- _Assignment_: The material below contains a line with "This screenshot has width=1568, height=706." and a line with "Click the mandatory asterisk after Service". Copy exactly those two lines and all lines between them.

- _Entries supplied_:
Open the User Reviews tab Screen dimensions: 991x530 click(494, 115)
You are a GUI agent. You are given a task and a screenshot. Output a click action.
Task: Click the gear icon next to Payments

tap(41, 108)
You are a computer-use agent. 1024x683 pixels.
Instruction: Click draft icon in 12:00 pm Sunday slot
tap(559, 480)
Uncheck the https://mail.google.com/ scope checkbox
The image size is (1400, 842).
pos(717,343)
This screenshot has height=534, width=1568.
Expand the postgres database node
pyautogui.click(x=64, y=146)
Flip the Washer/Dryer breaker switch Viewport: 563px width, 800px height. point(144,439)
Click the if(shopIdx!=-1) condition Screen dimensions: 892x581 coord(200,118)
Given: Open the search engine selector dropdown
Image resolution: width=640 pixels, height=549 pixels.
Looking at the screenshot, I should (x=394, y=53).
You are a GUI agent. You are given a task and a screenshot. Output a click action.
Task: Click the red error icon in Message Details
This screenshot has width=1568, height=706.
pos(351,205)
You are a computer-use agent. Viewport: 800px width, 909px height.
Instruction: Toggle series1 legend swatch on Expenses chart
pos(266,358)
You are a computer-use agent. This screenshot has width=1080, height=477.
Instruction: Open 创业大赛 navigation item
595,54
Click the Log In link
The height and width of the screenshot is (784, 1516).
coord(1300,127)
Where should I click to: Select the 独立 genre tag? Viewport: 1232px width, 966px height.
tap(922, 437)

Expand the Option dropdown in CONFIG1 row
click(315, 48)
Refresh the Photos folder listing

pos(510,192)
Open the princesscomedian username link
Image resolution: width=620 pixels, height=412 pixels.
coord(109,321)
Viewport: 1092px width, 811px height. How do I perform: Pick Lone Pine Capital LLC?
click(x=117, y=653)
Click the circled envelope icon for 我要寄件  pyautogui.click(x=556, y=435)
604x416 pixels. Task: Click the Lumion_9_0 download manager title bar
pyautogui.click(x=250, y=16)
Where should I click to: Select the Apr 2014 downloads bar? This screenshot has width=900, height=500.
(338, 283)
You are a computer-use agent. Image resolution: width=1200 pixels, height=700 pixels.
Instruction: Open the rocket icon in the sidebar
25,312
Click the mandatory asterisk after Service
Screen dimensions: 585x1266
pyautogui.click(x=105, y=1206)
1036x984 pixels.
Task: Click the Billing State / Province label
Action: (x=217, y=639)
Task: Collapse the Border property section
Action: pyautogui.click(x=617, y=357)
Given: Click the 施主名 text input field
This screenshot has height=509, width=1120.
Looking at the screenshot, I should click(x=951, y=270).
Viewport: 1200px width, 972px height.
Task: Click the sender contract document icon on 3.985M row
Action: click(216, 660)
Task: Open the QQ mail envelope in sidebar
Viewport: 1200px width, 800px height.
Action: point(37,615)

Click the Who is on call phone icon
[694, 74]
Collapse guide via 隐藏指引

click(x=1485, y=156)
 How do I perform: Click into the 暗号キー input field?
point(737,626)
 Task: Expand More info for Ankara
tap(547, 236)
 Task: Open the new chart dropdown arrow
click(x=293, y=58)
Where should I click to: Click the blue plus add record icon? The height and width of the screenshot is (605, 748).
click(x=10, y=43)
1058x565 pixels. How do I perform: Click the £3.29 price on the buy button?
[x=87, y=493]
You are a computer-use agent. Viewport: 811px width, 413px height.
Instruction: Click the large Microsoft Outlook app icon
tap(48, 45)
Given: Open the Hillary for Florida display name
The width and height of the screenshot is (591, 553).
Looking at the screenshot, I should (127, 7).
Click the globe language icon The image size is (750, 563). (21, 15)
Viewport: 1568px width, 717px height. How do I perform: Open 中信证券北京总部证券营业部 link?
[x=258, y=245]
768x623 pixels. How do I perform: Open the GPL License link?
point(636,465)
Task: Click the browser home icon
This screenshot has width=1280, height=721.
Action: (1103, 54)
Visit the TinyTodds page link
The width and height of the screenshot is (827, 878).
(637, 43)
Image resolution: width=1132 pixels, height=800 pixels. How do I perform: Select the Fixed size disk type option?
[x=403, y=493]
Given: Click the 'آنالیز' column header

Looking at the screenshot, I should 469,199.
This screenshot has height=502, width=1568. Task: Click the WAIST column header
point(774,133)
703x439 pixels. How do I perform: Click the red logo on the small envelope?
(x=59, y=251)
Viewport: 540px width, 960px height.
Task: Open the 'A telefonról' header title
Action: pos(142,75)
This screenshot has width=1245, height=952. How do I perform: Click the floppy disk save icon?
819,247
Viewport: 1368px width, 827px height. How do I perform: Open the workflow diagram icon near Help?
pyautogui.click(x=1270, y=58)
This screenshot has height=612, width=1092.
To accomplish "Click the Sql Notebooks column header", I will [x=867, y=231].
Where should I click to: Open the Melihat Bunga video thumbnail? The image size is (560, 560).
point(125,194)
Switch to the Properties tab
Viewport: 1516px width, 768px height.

- _Exercise response_:
This screenshot has width=1568, height=706.
pos(351,205)
You are a computer-use agent. Viewport: 800px width, 909px height.
Instruction: Toggle series1 legend swatch on Expenses chart
pos(266,358)
You are a computer-use agent. This screenshot has width=1080, height=477.
Instruction: Open 创业大赛 navigation item
595,54
Click the Log In link
The height and width of the screenshot is (784, 1516).
coord(1300,127)
Where should I click to: Select the 独立 genre tag? Viewport: 1232px width, 966px height.
tap(922, 437)

Expand the Option dropdown in CONFIG1 row
click(315, 48)
Refresh the Photos folder listing

pos(510,192)
Open the princesscomedian username link
Image resolution: width=620 pixels, height=412 pixels.
coord(109,321)
Viewport: 1092px width, 811px height. How do I perform: Pick Lone Pine Capital LLC?
click(x=117, y=653)
Click the circled envelope icon for 我要寄件  pyautogui.click(x=556, y=435)
604x416 pixels. Task: Click the Lumion_9_0 download manager title bar
pyautogui.click(x=250, y=16)
Where should I click to: Select the Apr 2014 downloads bar? This screenshot has width=900, height=500.
(338, 283)
You are a computer-use agent. Image resolution: width=1200 pixels, height=700 pixels.
Instruction: Open the rocket icon in the sidebar
25,312
Click the mandatory asterisk after Service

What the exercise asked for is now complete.